STORED DATA –

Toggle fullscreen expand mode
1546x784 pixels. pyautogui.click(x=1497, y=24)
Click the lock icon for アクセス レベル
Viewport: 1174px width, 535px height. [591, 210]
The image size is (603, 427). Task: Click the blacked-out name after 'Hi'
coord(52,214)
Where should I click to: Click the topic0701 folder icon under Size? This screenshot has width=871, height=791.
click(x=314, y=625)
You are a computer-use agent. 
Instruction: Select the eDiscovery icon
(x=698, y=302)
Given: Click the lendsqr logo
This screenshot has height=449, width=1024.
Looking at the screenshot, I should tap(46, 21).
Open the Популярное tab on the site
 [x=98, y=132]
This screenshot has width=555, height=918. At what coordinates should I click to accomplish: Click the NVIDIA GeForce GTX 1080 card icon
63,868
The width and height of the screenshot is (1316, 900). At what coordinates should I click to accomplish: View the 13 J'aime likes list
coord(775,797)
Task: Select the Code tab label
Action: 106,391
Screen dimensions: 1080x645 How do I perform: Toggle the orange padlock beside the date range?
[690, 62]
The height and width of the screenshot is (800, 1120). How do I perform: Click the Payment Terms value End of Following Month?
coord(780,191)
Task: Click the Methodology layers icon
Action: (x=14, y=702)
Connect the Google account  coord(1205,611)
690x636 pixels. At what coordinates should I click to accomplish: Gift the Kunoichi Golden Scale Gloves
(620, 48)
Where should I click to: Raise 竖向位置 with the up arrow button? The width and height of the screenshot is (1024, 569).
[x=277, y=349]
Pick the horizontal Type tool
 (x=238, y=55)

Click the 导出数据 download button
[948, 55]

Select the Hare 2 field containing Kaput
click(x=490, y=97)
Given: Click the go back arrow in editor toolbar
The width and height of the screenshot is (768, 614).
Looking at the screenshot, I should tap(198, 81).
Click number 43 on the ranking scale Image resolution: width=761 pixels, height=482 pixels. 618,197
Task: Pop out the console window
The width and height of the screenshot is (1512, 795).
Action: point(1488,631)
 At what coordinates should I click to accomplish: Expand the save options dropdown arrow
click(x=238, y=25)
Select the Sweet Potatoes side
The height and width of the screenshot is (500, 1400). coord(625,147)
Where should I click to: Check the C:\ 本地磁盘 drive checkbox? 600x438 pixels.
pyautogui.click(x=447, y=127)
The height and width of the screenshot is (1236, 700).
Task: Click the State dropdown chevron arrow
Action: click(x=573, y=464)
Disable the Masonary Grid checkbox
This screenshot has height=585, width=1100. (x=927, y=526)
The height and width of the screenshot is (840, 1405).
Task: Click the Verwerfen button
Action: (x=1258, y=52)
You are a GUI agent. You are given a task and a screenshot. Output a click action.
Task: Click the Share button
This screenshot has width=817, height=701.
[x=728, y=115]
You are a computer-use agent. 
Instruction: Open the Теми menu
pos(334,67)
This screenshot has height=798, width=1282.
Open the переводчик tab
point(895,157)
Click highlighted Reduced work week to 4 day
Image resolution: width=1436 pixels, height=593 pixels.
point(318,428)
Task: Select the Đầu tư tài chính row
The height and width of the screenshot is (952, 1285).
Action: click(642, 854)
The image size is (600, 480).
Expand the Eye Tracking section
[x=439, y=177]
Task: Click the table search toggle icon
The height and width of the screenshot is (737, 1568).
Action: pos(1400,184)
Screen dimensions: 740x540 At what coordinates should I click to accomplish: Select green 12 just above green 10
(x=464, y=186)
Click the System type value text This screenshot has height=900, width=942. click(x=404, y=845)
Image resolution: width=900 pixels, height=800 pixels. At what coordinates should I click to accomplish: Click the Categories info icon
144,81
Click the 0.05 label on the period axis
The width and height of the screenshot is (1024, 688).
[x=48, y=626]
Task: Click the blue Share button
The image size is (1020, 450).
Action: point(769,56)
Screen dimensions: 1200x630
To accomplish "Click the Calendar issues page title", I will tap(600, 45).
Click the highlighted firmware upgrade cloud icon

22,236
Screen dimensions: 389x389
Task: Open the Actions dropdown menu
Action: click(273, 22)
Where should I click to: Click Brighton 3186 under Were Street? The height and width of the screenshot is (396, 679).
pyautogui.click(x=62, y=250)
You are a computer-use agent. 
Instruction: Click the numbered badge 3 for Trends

TO DO – Output each record exactly, leaving nothing out.

OUTPUT OF THE TASK –
Toggle fullscreen expand mode
1546x784 pixels. pyautogui.click(x=1497, y=24)
Click the lock icon for アクセス レベル
Viewport: 1174px width, 535px height. [591, 210]
The image size is (603, 427). Task: Click the blacked-out name after 'Hi'
coord(52,214)
Where should I click to: Click the topic0701 folder icon under Size? This screenshot has width=871, height=791.
click(x=314, y=625)
You are a computer-use agent. 
Instruction: Select the eDiscovery icon
(x=698, y=302)
Given: Click the lendsqr logo
This screenshot has height=449, width=1024.
Looking at the screenshot, I should tap(46, 21).
Open the Популярное tab on the site
 [x=98, y=132]
This screenshot has width=555, height=918. At what coordinates should I click to accomplish: Click the NVIDIA GeForce GTX 1080 card icon
63,868
The width and height of the screenshot is (1316, 900). At what coordinates should I click to accomplish: View the 13 J'aime likes list
coord(775,797)
Task: Select the Code tab label
Action: 106,391
Screen dimensions: 1080x645 How do I perform: Toggle the orange padlock beside the date range?
[690, 62]
The height and width of the screenshot is (800, 1120). How do I perform: Click the Payment Terms value End of Following Month?
coord(780,191)
Task: Click the Methodology layers icon
Action: (x=14, y=702)
Connect the Google account  coord(1205,611)
690x636 pixels. At what coordinates should I click to accomplish: Gift the Kunoichi Golden Scale Gloves
(620, 48)
Where should I click to: Raise 竖向位置 with the up arrow button? The width and height of the screenshot is (1024, 569).
[x=277, y=349]
Pick the horizontal Type tool
 (x=238, y=55)

Click the 导出数据 download button
[948, 55]

Select the Hare 2 field containing Kaput
click(x=490, y=97)
Given: Click the go back arrow in editor toolbar
The width and height of the screenshot is (768, 614).
Looking at the screenshot, I should tap(198, 81).
Click number 43 on the ranking scale Image resolution: width=761 pixels, height=482 pixels. 618,197
Task: Pop out the console window
The width and height of the screenshot is (1512, 795).
Action: point(1488,631)
 At what coordinates should I click to accomplish: Expand the save options dropdown arrow
click(x=238, y=25)
Select the Sweet Potatoes side
The height and width of the screenshot is (500, 1400). coord(625,147)
Where should I click to: Check the C:\ 本地磁盘 drive checkbox? 600x438 pixels.
pyautogui.click(x=447, y=127)
The height and width of the screenshot is (1236, 700).
Task: Click the State dropdown chevron arrow
Action: click(x=573, y=464)
Disable the Masonary Grid checkbox
This screenshot has height=585, width=1100. (x=927, y=526)
The height and width of the screenshot is (840, 1405).
Task: Click the Verwerfen button
Action: (x=1258, y=52)
You are a GUI agent. You are given a task and a screenshot. Output a click action.
Task: Click the Share button
This screenshot has width=817, height=701.
[x=728, y=115]
You are a computer-use agent. 
Instruction: Open the Теми menu
pos(334,67)
This screenshot has height=798, width=1282.
Open the переводчик tab
point(895,157)
Click highlighted Reduced work week to 4 day
Image resolution: width=1436 pixels, height=593 pixels.
point(318,428)
Task: Select the Đầu tư tài chính row
The height and width of the screenshot is (952, 1285).
Action: click(642, 854)
The image size is (600, 480).
Expand the Eye Tracking section
[x=439, y=177]
Task: Click the table search toggle icon
The height and width of the screenshot is (737, 1568).
Action: pos(1400,184)
Screen dimensions: 740x540 At what coordinates should I click to accomplish: Select green 12 just above green 10
(x=464, y=186)
Click the System type value text This screenshot has height=900, width=942. click(x=404, y=845)
Image resolution: width=900 pixels, height=800 pixels. At what coordinates should I click to accomplish: Click the Categories info icon
144,81
Click the 0.05 label on the period axis
The width and height of the screenshot is (1024, 688).
[x=48, y=626]
Task: Click the blue Share button
The image size is (1020, 450).
Action: point(769,56)
Screen dimensions: 1200x630
To accomplish "Click the Calendar issues page title", I will tap(600, 45).
Click the highlighted firmware upgrade cloud icon

22,236
Screen dimensions: 389x389
Task: Open the Actions dropdown menu
Action: click(273, 22)
Where should I click to: Click Brighton 3186 under Were Street? The height and width of the screenshot is (396, 679).
pyautogui.click(x=62, y=250)
You are a computer-use agent. 
Instruction: Click the numbered badge 3 for Trends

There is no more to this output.